Reproduce verbatim every line of the records, from the line containing "Where should I click to: Pick" through the end of the records, both included, and give nothing else.

## [Supplied records]
──────────────────────────────

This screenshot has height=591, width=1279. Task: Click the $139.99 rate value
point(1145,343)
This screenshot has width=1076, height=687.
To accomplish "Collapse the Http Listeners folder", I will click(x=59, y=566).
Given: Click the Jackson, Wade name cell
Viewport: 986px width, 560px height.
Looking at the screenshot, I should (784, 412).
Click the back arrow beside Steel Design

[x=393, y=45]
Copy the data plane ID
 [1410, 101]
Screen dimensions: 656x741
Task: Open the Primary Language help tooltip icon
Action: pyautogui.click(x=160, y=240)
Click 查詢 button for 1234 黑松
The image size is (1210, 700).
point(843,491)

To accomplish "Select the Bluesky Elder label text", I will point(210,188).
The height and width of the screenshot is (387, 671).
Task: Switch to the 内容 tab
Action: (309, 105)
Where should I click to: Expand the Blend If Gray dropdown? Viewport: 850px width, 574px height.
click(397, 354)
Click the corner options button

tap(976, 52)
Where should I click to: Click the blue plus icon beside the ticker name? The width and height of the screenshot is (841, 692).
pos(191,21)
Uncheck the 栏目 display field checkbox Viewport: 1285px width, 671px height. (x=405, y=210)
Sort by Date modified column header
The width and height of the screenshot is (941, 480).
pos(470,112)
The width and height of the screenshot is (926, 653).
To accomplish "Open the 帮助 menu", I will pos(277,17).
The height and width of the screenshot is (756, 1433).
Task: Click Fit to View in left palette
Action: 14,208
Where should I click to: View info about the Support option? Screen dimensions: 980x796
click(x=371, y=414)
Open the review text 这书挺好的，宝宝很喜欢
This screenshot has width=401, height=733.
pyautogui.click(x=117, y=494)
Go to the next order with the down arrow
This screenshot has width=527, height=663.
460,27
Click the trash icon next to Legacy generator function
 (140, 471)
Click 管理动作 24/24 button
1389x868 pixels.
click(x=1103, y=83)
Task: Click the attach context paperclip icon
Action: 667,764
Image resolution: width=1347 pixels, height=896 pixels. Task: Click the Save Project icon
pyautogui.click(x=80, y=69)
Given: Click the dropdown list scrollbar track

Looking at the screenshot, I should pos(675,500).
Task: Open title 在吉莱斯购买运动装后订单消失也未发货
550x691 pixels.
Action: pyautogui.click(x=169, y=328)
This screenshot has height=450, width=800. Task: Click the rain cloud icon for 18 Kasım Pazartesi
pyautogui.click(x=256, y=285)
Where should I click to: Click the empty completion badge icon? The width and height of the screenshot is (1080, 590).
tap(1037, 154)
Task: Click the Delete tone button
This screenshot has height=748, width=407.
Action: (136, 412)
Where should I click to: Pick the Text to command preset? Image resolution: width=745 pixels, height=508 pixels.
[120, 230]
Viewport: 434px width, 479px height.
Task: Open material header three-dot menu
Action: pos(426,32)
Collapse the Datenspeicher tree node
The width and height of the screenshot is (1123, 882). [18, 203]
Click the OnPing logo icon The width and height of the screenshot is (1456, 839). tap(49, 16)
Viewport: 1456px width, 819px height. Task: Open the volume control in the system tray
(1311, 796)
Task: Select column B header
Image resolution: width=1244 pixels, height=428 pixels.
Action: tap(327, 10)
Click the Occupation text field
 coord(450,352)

──────────────────────────────

## [Exercise output]
Where should I click to: Pick the Text to command preset? Image resolution: width=745 pixels, height=508 pixels.
[120, 230]
Viewport: 434px width, 479px height.
Task: Open material header three-dot menu
Action: pos(426,32)
Collapse the Datenspeicher tree node
The width and height of the screenshot is (1123, 882). [18, 203]
Click the OnPing logo icon The width and height of the screenshot is (1456, 839). tap(49, 16)
Viewport: 1456px width, 819px height. Task: Open the volume control in the system tray
(1311, 796)
Task: Select column B header
Image resolution: width=1244 pixels, height=428 pixels.
Action: tap(327, 10)
Click the Occupation text field
 coord(450,352)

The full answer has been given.